Footwork Basics

pilates reformer

Footwork is the foundation of reformer pilates classes, as it is typically the first exercise performed on the reformer. Footwork was designed to bring focus to your body, muscles, and mind through breath and movement.

Footwork is a series of foot positions that are performed on the foot bar while laying face up. This approach is meticulously designed to bring focus to your body, muscles, and mind through breath and movement.

There are a variety of positions you can take on the foot bar including: Pilates V, parallel, perch, heels, and wide. Not only will these various positions work different muscles, but they will hit different acupuncture points on your foot for added benefits. Pilates instructors will program their incorporated footwork based on what muscles need to be warmed up and ready to work during your session or class.

When it comes down to it, footwork is a really important part of our core and ab work. Your core is one of the most — if not the most — important body part to strengthen. Everything we do in our day to day life incorporates ab and core strength, yet it is often neglected.

Of course, not all instructors or studios teach this, but here at Peninsula Pilates we believe in strengthening our core any chance we can get. Thats why our classes will always have our footwork translating to ab work. We believe in the power of multifaceted, compound movements that greatly benefit our bodies in the long run.
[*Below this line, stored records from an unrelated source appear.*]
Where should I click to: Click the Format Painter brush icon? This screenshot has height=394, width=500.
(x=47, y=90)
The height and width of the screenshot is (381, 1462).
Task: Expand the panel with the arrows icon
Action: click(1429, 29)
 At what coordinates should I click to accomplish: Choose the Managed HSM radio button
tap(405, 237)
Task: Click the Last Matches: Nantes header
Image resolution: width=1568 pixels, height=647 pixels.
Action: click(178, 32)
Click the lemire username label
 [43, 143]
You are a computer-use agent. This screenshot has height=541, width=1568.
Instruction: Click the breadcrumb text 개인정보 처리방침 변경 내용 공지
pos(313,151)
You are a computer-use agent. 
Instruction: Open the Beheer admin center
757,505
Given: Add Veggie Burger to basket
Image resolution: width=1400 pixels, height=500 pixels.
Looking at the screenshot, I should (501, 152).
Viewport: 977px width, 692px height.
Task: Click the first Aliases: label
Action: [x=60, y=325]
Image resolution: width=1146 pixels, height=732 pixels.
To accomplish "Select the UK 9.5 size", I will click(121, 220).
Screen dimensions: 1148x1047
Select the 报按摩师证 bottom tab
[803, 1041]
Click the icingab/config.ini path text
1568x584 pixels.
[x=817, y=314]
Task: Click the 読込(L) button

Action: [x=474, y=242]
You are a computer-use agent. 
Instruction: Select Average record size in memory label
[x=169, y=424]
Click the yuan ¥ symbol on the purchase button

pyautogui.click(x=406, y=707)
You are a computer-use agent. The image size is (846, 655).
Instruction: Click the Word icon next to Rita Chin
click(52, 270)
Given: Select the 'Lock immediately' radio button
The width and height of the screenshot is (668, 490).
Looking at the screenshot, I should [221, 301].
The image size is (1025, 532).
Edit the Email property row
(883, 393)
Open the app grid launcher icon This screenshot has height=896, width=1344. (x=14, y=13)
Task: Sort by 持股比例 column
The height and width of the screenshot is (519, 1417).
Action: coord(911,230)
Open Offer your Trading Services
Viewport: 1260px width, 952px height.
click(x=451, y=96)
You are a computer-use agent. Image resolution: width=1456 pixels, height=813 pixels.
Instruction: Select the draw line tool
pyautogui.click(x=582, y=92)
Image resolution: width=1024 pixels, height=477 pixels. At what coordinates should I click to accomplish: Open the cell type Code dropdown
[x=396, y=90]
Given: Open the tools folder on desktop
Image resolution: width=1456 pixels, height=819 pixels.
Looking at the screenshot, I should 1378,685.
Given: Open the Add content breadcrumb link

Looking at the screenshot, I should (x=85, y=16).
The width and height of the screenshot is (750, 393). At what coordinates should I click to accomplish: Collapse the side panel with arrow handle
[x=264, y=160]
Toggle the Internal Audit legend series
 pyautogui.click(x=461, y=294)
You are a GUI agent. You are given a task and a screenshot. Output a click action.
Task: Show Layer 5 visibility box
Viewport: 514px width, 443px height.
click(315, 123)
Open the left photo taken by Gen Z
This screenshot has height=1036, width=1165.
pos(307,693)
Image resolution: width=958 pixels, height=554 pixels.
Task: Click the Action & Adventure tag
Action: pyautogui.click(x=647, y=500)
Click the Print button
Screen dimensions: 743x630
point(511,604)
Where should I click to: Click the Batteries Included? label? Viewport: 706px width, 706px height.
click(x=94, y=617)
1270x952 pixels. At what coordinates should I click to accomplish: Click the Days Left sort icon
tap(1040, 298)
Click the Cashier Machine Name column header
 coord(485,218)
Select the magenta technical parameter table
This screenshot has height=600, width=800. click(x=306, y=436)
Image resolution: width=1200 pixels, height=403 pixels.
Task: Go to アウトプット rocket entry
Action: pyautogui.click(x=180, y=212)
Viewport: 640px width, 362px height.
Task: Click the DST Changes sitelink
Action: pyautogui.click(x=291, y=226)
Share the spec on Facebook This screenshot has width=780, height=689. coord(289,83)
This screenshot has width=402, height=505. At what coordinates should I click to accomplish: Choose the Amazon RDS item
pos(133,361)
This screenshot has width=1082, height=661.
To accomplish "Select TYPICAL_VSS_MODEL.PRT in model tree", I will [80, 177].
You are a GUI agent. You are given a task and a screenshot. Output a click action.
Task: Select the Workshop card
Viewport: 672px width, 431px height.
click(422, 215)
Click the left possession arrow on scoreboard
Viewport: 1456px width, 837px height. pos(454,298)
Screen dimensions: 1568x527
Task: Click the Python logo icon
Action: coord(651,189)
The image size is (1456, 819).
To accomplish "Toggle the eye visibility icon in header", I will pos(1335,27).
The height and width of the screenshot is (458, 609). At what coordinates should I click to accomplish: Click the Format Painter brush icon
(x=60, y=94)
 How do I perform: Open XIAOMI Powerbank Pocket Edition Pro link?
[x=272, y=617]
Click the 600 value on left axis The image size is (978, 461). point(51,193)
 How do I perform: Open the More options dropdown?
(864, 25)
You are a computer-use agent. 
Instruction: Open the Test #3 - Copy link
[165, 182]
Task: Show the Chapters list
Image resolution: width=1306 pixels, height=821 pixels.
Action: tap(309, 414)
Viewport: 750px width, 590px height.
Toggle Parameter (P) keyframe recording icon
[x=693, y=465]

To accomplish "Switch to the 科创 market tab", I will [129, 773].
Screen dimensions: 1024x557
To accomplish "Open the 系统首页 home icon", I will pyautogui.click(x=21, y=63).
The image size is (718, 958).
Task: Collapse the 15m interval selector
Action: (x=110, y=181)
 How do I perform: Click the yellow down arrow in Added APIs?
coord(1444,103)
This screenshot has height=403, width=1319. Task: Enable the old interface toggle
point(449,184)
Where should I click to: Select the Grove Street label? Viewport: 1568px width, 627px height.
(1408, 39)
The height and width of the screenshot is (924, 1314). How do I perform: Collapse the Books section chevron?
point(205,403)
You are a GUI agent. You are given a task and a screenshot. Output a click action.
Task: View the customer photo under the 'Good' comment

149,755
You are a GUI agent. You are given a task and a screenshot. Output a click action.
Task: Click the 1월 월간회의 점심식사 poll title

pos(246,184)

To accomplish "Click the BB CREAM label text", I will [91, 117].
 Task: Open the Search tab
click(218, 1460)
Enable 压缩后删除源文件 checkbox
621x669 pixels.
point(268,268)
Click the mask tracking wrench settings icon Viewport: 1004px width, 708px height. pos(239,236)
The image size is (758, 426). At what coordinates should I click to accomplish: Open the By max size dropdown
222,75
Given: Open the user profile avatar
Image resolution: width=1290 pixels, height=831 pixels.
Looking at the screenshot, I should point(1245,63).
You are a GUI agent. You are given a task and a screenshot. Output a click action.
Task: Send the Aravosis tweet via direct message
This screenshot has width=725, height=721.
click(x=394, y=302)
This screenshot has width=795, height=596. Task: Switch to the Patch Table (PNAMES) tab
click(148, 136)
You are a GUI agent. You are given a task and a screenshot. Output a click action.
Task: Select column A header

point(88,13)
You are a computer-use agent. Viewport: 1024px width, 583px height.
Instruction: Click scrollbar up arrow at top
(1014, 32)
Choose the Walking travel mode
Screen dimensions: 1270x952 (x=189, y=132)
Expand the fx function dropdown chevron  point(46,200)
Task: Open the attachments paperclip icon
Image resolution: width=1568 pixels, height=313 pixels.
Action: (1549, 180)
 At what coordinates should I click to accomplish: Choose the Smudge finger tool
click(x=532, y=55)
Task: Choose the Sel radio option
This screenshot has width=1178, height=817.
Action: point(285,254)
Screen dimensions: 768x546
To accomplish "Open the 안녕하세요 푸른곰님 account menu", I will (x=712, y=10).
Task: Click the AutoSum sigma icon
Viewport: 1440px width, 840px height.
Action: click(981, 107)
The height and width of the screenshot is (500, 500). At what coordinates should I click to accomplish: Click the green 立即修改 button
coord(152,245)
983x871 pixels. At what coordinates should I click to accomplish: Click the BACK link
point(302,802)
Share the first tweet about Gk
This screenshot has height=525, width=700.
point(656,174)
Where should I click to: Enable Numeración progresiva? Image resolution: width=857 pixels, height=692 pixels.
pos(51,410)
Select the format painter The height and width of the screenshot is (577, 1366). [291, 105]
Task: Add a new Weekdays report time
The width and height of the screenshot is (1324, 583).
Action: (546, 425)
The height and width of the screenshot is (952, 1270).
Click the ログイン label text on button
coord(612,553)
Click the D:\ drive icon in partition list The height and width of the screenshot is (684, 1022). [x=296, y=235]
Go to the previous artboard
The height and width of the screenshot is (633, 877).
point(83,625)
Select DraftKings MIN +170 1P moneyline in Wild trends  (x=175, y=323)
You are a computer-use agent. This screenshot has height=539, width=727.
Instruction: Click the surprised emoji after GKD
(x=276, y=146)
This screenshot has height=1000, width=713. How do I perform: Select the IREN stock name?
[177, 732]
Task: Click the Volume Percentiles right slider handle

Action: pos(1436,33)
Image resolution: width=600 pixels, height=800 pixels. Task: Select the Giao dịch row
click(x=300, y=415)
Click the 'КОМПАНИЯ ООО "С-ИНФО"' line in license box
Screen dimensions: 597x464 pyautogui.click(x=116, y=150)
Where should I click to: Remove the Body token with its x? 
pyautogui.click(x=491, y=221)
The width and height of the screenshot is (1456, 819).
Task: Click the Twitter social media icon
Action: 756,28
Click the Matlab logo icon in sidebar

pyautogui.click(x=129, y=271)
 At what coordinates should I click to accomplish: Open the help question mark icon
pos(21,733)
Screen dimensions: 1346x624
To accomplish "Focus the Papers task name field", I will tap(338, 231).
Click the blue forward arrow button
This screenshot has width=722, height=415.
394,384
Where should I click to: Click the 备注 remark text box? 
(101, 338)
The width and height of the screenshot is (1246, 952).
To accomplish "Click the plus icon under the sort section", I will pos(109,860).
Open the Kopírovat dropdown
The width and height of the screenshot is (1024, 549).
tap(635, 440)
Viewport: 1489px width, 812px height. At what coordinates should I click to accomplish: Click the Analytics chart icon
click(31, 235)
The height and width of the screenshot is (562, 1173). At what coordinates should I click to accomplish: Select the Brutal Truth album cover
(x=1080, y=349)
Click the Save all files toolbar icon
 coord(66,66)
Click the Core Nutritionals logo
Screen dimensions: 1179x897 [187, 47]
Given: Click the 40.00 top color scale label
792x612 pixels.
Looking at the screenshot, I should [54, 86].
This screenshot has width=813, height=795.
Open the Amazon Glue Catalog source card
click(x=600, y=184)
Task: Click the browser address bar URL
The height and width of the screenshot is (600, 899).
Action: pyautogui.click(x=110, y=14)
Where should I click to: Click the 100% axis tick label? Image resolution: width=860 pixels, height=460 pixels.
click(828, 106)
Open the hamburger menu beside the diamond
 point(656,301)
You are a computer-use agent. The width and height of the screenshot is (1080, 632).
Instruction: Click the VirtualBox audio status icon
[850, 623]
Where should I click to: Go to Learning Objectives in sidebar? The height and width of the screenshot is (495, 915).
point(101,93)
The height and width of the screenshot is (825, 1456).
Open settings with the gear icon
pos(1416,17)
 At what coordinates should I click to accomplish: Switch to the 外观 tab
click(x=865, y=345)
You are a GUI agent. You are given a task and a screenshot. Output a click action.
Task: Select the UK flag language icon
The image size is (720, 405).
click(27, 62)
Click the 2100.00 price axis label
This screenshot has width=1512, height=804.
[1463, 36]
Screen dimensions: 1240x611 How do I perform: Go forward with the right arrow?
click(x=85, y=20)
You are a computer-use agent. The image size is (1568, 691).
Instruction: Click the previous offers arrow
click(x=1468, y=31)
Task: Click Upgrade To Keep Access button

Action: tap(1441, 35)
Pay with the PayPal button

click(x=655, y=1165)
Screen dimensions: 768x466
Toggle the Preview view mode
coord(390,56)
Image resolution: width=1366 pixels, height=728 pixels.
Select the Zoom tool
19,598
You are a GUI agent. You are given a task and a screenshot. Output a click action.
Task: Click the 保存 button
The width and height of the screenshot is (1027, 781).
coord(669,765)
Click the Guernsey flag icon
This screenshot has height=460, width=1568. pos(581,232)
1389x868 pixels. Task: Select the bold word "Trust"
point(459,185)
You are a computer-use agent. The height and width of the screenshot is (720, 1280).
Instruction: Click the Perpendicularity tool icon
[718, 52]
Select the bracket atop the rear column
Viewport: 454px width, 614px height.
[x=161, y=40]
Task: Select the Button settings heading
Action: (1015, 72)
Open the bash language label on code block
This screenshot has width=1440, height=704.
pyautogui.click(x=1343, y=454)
One of our core beliefs is that it is imperative to guide our clients through movements and offer any suggestions/modifications when necessary. As a general rule of thumb, most people will go through the motions during the footwork portion of a pilates class, which results in using the power in their legs. It’s great to make our legs work, but that’s not what footwork is designed for. We want to avoid our legs overworking and the rest of our body not getting a proper workout. Clients are encouraged to shift their attention from the quads to their hips, lower abdominals, and rib cage.

Suddenly the workout that seemed too easy is now much harder because we’re firing up muscles that we’re not consistently using. That’s the beauty of pilates!